Work to complete: Reproduce only the lines that begin at the line with "Select the Crop tool in the toolbox" and run to the end of the entries; omit every picture.

The data:
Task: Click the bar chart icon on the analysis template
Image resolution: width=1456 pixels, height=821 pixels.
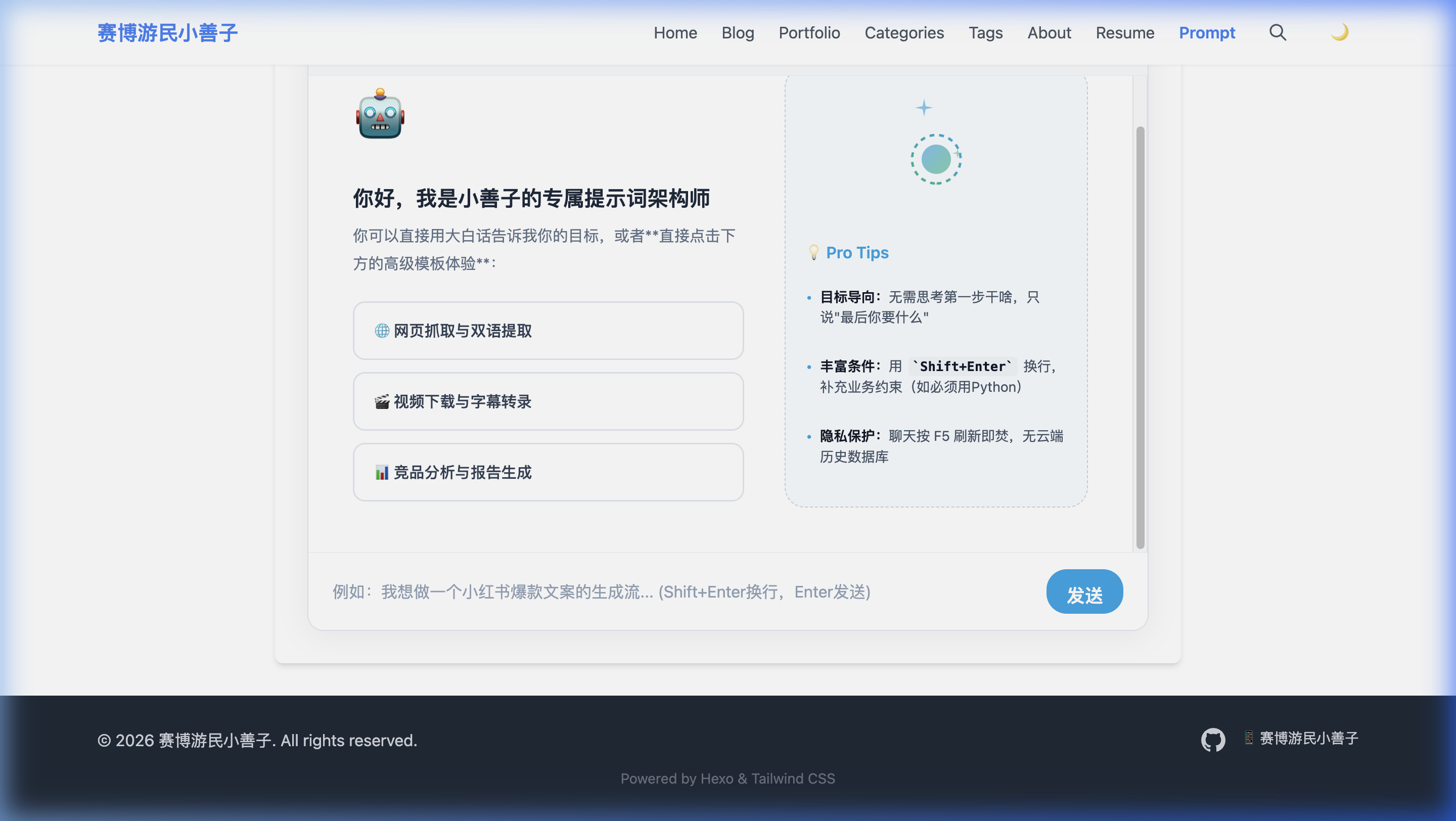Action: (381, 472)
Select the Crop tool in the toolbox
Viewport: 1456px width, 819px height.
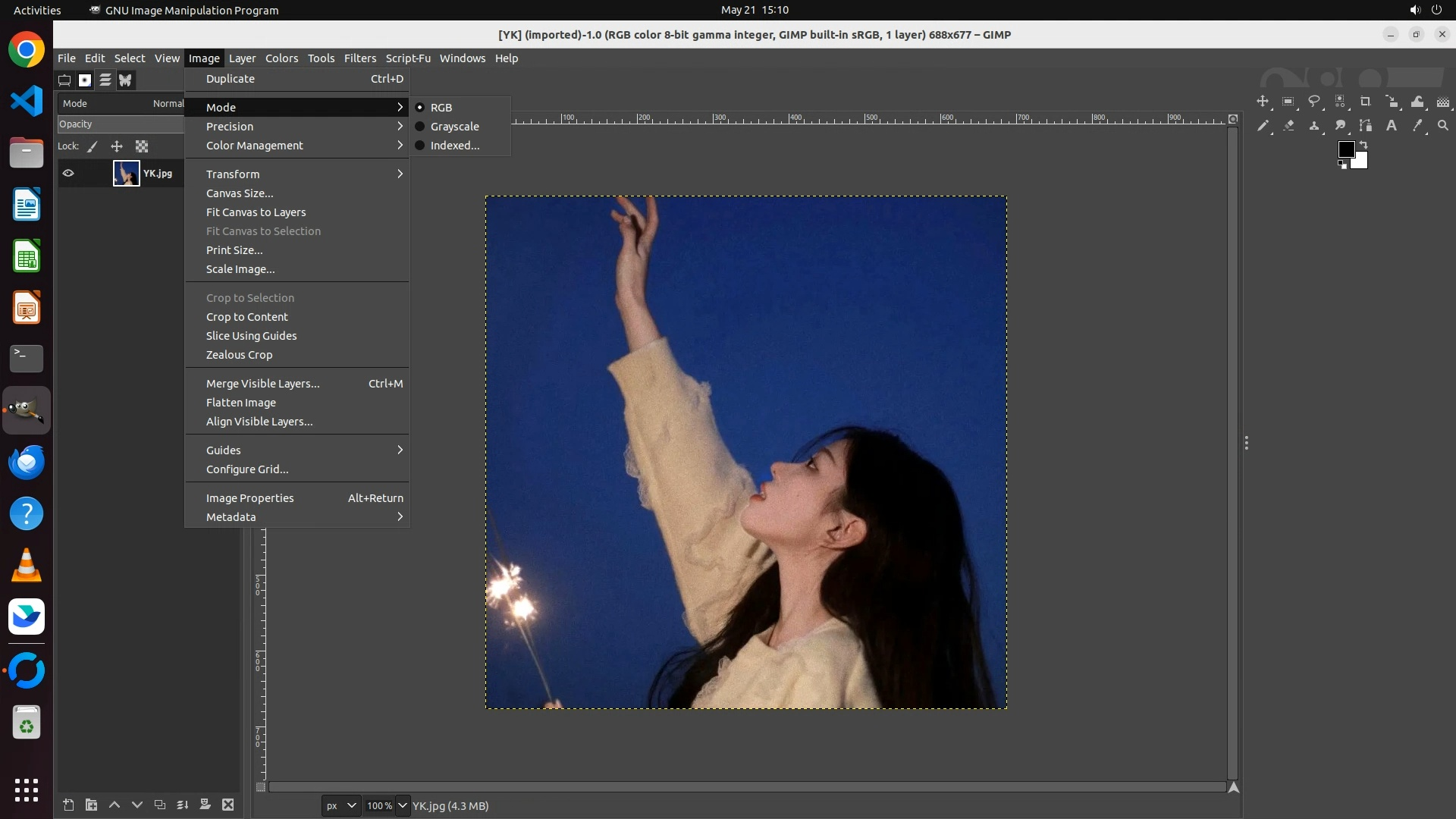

Written answer:
Select the Crop tool in the toolbox
Viewport: 1456px width, 819px height.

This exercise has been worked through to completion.